• _Work task_:
Begin at the line with "This screenshot has height=679, width=940." and write out every line after it, exactly, through the last line below, adding nothing.
____
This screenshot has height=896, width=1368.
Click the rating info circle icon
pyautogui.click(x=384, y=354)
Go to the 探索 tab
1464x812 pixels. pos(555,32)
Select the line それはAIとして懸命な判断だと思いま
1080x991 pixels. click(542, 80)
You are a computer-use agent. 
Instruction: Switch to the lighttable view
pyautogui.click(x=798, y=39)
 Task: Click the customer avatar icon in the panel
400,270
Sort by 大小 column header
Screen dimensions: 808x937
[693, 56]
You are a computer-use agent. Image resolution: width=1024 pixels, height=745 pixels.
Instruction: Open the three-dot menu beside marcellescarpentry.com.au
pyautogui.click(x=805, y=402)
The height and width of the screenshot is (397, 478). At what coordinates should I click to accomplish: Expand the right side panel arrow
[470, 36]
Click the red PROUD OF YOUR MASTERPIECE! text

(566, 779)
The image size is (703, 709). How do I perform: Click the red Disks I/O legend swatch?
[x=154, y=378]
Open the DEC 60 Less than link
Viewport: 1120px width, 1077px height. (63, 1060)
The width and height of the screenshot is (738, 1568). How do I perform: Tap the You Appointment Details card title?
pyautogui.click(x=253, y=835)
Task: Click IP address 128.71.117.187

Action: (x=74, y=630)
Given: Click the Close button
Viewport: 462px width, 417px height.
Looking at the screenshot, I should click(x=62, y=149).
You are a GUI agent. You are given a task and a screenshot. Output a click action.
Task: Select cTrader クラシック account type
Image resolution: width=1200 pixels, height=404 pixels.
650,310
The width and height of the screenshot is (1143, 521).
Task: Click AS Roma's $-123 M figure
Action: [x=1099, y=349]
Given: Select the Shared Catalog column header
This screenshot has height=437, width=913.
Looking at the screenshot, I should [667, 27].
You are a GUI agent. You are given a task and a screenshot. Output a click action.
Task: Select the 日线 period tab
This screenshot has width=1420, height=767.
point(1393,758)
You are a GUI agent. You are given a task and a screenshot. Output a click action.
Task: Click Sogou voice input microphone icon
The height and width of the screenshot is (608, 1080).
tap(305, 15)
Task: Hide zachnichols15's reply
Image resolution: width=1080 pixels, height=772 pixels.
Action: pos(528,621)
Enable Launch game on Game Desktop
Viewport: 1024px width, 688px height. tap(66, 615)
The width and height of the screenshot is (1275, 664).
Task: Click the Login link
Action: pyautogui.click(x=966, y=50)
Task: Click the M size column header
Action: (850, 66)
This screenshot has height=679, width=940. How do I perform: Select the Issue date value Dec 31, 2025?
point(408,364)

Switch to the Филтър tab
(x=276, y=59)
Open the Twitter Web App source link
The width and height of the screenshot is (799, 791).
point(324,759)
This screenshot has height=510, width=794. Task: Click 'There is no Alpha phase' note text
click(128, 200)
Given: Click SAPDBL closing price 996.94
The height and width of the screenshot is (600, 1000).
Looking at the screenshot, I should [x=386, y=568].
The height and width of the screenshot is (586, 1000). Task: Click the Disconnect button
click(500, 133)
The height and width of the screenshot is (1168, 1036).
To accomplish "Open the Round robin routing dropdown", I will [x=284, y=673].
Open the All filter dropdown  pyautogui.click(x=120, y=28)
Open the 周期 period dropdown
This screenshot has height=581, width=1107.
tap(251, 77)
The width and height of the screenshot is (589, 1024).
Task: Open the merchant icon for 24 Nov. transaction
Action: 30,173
____
• _Task result_:
This screenshot has height=679, width=940. How do I perform: Select the Issue date value Dec 31, 2025?
point(408,364)

Switch to the Филтър tab
(x=276, y=59)
Open the Twitter Web App source link
The width and height of the screenshot is (799, 791).
point(324,759)
This screenshot has height=510, width=794. Task: Click 'There is no Alpha phase' note text
click(128, 200)
Given: Click SAPDBL closing price 996.94
The height and width of the screenshot is (600, 1000).
Looking at the screenshot, I should [x=386, y=568].
The height and width of the screenshot is (586, 1000). Task: Click the Disconnect button
click(500, 133)
The height and width of the screenshot is (1168, 1036).
To accomplish "Open the Round robin routing dropdown", I will [x=284, y=673].
Open the All filter dropdown  pyautogui.click(x=120, y=28)
Open the 周期 period dropdown
This screenshot has height=581, width=1107.
tap(251, 77)
The width and height of the screenshot is (589, 1024).
Task: Open the merchant icon for 24 Nov. transaction
Action: 30,173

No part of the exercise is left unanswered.